Everyone knows the number is fiction.
Arbitrarily reducing that timeframe won’t create efficiency. It will just make the problem worse.
At some point, someone needs to decide who actually manages natural resources in New Zealand.
If it’s councils, then Bishop should get out of the way and let them make decisions.
If it’s central government, then the government should take responsibility, resource the system properly, and run a nationally consistent process.
What we have now: pushing the cost and complexity of running consent processes onto local government while simultaneously doing end-runs around their decisions whenever they clash with ministers’ political interests, is constitutionally incoherent, legally risky, and exactly the kind of arbitrary decision-making the RSA is supposedly designed to prevent.
The irony is that Chris Bishop is also the Minister of Transport. You’d think someone in that role would understand the importance of picking a lane.
Great post Micky. Complete madness. More and more this feels like a doomed government ramming things through for its rich and/or donor mates before they are thrown out.
Hipkins needs to clearly say that all fast-tracking will be scrapped in the first 100 days after the election of a Labour-led coalition. [Possible exceptions-thermal energy projects, solar and wind farms that include battery storage]
Planning should revert to the RMA as it was when the COC was elected, and then soon after superceded by David Parker's two-pronged replacement for the RMA.
Corporates are also reducing the opportunities for ordinary NZers to fish, hunt and hike in the outdoors: https://www.scoop.co.nz/stories/BU2511/S00211/traditional-kiwi-outdoor-access-under-threat-from-corporates.htm
Every time I think of the Fast–track legislation it reminds me of Chris Rea’s song “The Road to Hell.”

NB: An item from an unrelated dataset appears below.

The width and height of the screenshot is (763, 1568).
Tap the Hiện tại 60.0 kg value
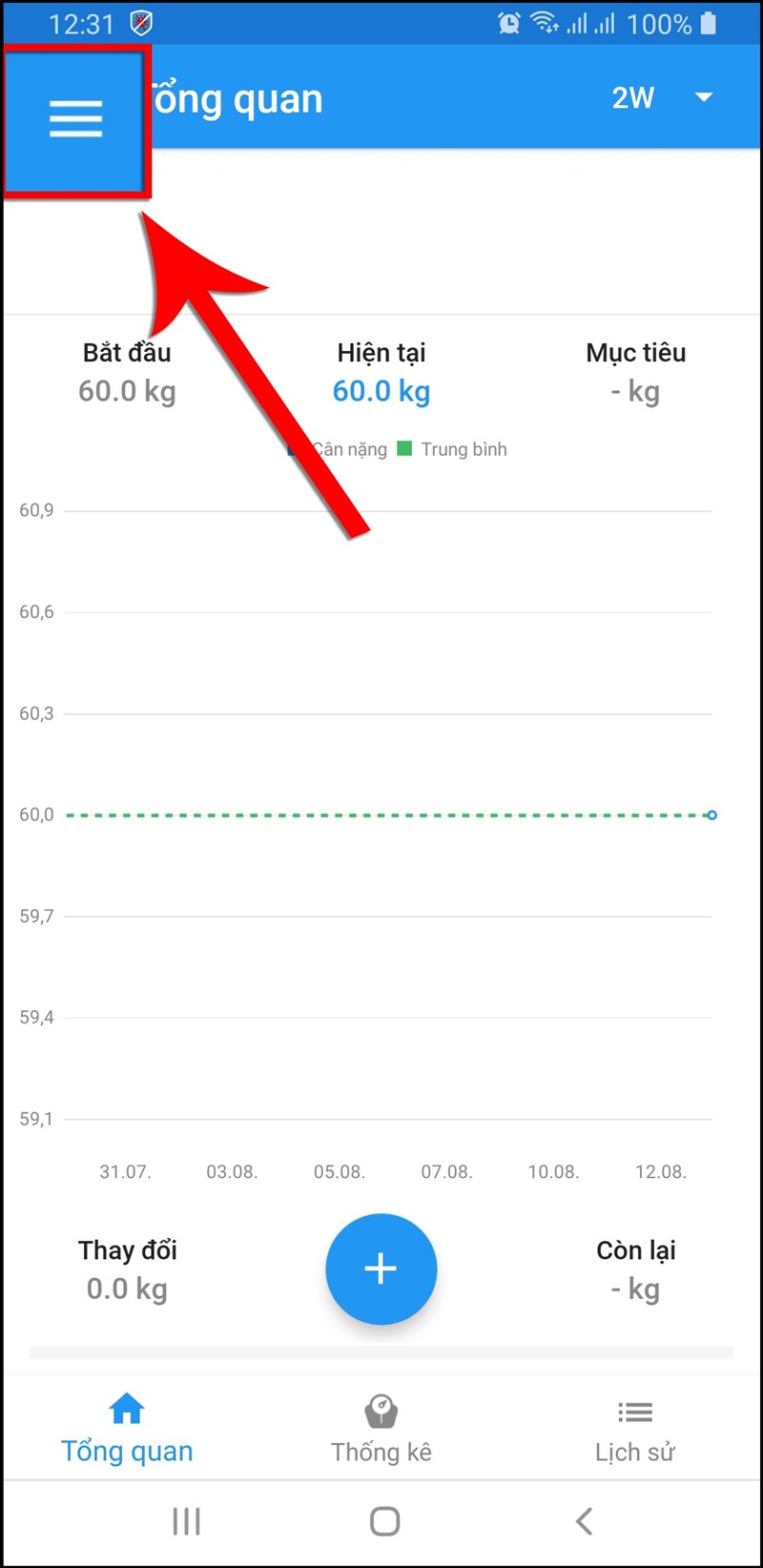(x=381, y=392)
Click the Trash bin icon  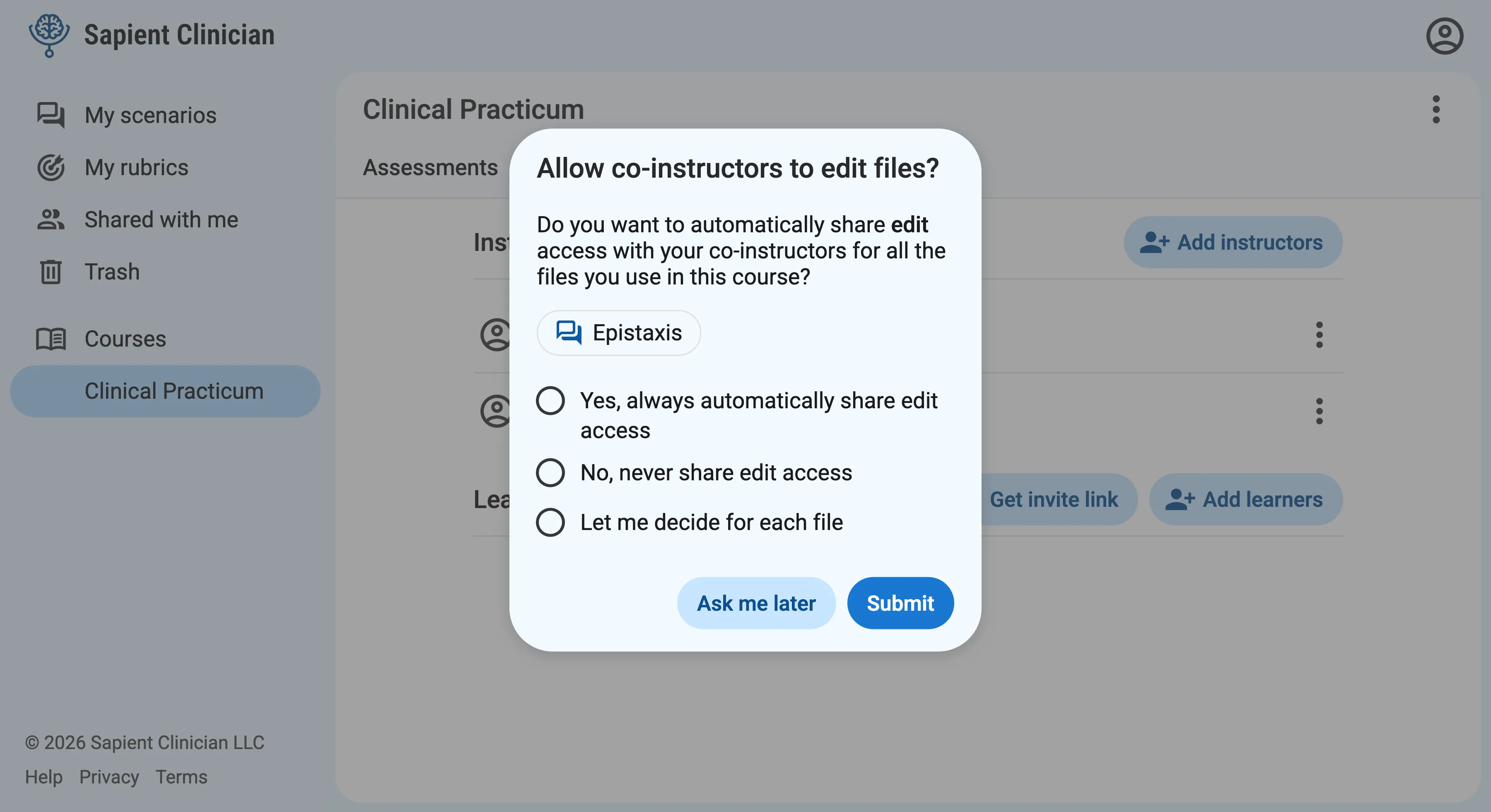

https://www.stuff.co.nz/politics/360888343/greens-vow-kill-seven-mining-projects-currently-underway
It seems national arnt the only party that'll use the repeal hammer
It's NACT vs the (sovereign) nation state.
Their position on seabed mining as per UNCLOS has implications for our foreign policy in the Pacific Ocean.
The South Pacific Islands are debt financed by China. This to access their fisheries and sea bed zones for now – but they are also obliged to consult China about their foreign policy.
The Americans are responding – but do not have sea bed mining tech.
We had the chance for a sea bed mining free zone but this government is ruining our credibility.
Why?
How can we stand up to China in the South China Sea if we lose our own UNCLOS standing?
Who is in charge of NACT policy settings?
Surely it cannot be the Foreign Minister.
I read an RNZ article in relation….Of course Chris Bishop and Nicola Willis talk up the Fast Track Approval law like its going to be such a fantastic opportunity. Well, yes…making it so much easier for the rich..to get richer. I like that Labour MP's Arena Williams and Priyanca Radhakrishnan get to the crux of this Trojan horse arse…
Further in to the article….a fine speech by new Green MP Mike Davidson.
Cmon Labour/Green. Kick NACT1 out 2026 !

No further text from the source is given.